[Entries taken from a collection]
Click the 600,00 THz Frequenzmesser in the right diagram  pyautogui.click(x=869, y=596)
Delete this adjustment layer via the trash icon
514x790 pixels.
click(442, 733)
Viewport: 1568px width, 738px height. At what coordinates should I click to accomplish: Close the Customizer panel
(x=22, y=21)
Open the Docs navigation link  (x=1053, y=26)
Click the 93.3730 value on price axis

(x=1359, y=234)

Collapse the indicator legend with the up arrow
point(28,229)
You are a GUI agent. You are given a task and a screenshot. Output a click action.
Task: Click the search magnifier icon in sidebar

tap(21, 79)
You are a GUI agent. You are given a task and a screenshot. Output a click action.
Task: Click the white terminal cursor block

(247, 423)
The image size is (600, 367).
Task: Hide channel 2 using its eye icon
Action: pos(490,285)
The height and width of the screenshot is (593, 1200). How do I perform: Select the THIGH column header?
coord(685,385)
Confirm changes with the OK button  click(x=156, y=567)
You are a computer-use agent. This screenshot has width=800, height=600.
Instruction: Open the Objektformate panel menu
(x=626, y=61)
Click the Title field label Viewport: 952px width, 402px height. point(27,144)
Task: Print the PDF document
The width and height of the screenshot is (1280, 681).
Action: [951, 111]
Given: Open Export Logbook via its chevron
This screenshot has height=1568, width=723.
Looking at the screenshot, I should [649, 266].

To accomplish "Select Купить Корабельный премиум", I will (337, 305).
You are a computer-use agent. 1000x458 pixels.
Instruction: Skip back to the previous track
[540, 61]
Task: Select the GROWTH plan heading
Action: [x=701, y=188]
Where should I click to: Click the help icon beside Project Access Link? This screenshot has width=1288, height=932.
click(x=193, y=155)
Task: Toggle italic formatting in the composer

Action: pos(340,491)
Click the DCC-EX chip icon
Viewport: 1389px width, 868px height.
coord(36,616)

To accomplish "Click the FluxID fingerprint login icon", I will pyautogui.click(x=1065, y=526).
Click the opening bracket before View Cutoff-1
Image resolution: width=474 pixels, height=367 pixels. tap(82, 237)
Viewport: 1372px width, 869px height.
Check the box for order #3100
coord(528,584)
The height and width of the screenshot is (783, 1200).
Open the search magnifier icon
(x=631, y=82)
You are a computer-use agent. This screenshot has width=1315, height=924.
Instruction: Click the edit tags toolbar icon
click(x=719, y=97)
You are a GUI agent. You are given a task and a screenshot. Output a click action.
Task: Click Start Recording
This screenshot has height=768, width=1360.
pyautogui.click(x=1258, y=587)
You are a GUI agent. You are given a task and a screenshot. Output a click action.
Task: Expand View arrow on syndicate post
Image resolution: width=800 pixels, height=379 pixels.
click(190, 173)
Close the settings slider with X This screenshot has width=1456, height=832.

[WHAT YOU WILL DO]:
Set down precisely the lines above between the line holding "has width=800, height=600." and the line holding "Given: Open Export Logbook via its chevron", inclusive, and nothing beyond them.

[SOLUTION]:
You are a computer-use agent. This screenshot has width=800, height=600.
Instruction: Open the Objektformate panel menu
(x=626, y=61)
Click the Title field label Viewport: 952px width, 402px height. point(27,144)
Task: Print the PDF document
The width and height of the screenshot is (1280, 681).
Action: [951, 111]
Given: Open Export Logbook via its chevron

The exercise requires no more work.